MacKenzie leaned over to kiss her father on his stubbly cheek. "I'm going to do some more unpacking." She unfolded her legs and stood up, but before she left his office completely she paused, looking pointedly at him over her shoulder. "And get some real work done, or I'm telling on you."
Her father chuckled, but picked up a stack of books and started to put them on the shelves.
The stairs leading up to MacKenzie's loft room were tight and spiraled, with blonde wood steps and wrought-iron railing, adding another piece of charm to the house she found endearing. It was a bear trying to get all her furniture and belongings up there, and her father made the comment more than once that if they ever moved again MacKenzie would be starting over from scratch because there was no way he was going through that ordeal again. But now with the fiasco done and over with MacKenzie was rewarded with her own slice of private heaven. Her bed was situated up against the wall with the room's only window, beneath a low, sloping ceiling, already made up with her dark blue duvet with its smattering of gold constellations.
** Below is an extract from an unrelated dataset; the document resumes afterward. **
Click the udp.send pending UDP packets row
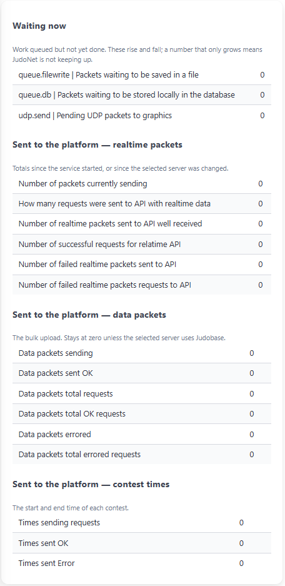tap(142, 116)
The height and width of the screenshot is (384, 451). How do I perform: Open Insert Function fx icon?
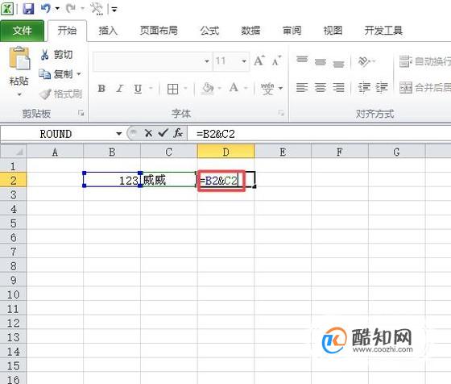178,133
Her wardrobe was next to the loft's tiny closet, and her one oversized bookshelf and worktable crowded each other on the third wall. There was no fourth wall, just an open space that looked out over the living room below and guarded by another iron banister. The loft looked every bit the warzone her father's office did; boxes and bags and containers battled each other for space, covering their hand-written labels yet still rendering MacKenzie's efforts at some sort of coherent organization system useless. The only things she so far unpacked other than the essentials she needed for school was her mannequin and the Halloween costume she'd been working on for the past few months.
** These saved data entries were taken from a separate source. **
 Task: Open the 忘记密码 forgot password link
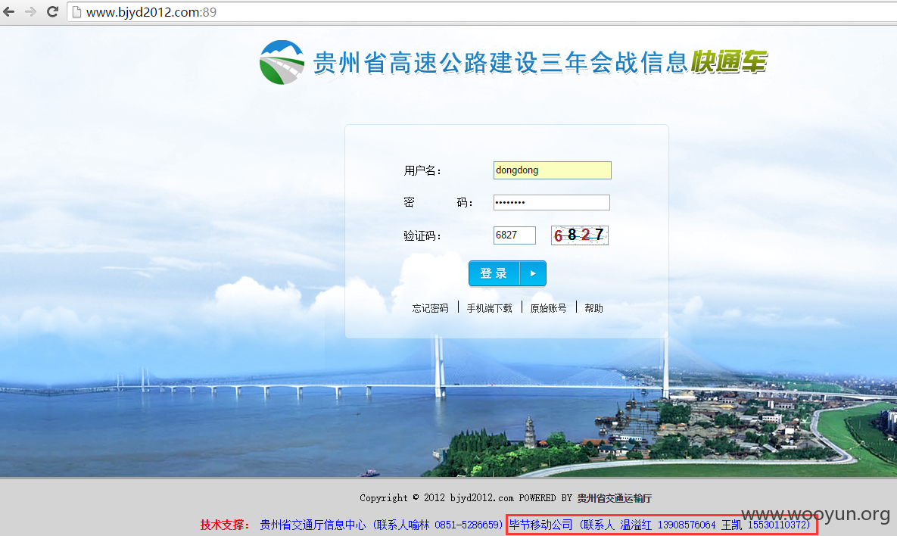[x=430, y=308]
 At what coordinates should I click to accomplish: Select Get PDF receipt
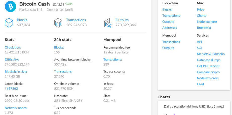(208, 66)
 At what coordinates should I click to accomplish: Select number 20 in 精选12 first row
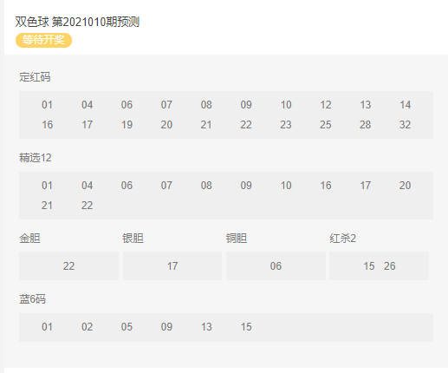click(405, 186)
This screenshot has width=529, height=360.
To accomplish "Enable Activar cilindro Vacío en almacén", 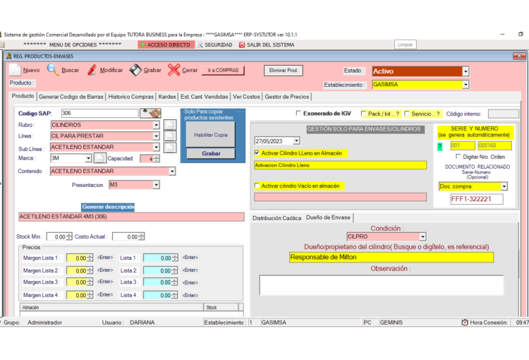I will [x=257, y=186].

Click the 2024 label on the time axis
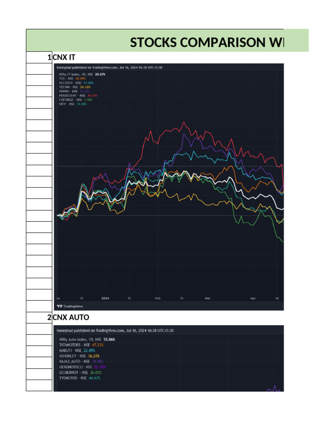click(x=105, y=299)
MacKenzie felt her face fall a little when she saw it. It was her most involved and complicated costume yet, and she was really hoping to turn some heads at this year's Haunted Ball. Unlike the last two years, when MacKenzie chose to be something specific – a Silent Hill nurse when she was in eighth grade, for example, and Harley Quinn when she was a freshman – MacKenzie was going for an all-out steampunk theme, complete with boning in the faux-leather corset and petticoats underneath the multitudes of fabric that made up her skirt; all hand-made, of course. She knew there wasn't any reason why she couldn't wear it at whatever Halloween shindig she found around here, but she knew it wouldn't be the same. Sure, there was always a fair share of cheap latex masks and sexy "insert-ridiculous-and-irrelevant-theme-here" costumes at the Ball, but they were always countered by the students who put genuine time and effort into their outfits. The Franklin High Scaretacular committee took the business of Halloween very seriously.
Being her father's daughter, instead of attacking the first box and putting its content into their rightful places, she instead crossed over to her worktable/computer desk/vanity and started reviewing the pattern for the short military jacket that would accompany the rest of her outfit. Downstairs, she heard Rachel telling her father, "No, you are not putting that thing in the dining room!", indicating he already initiated the battle for painting placement. In response she heard her father cheerfully declare that she was right, and that the living room was a much better choice. Or, better yet, the front entryway! All of which was met by Rachel's huffs and murmured exasperations.
MacKenzie smiled, and decided that as long as the important things remained the same, this move would not be so bad.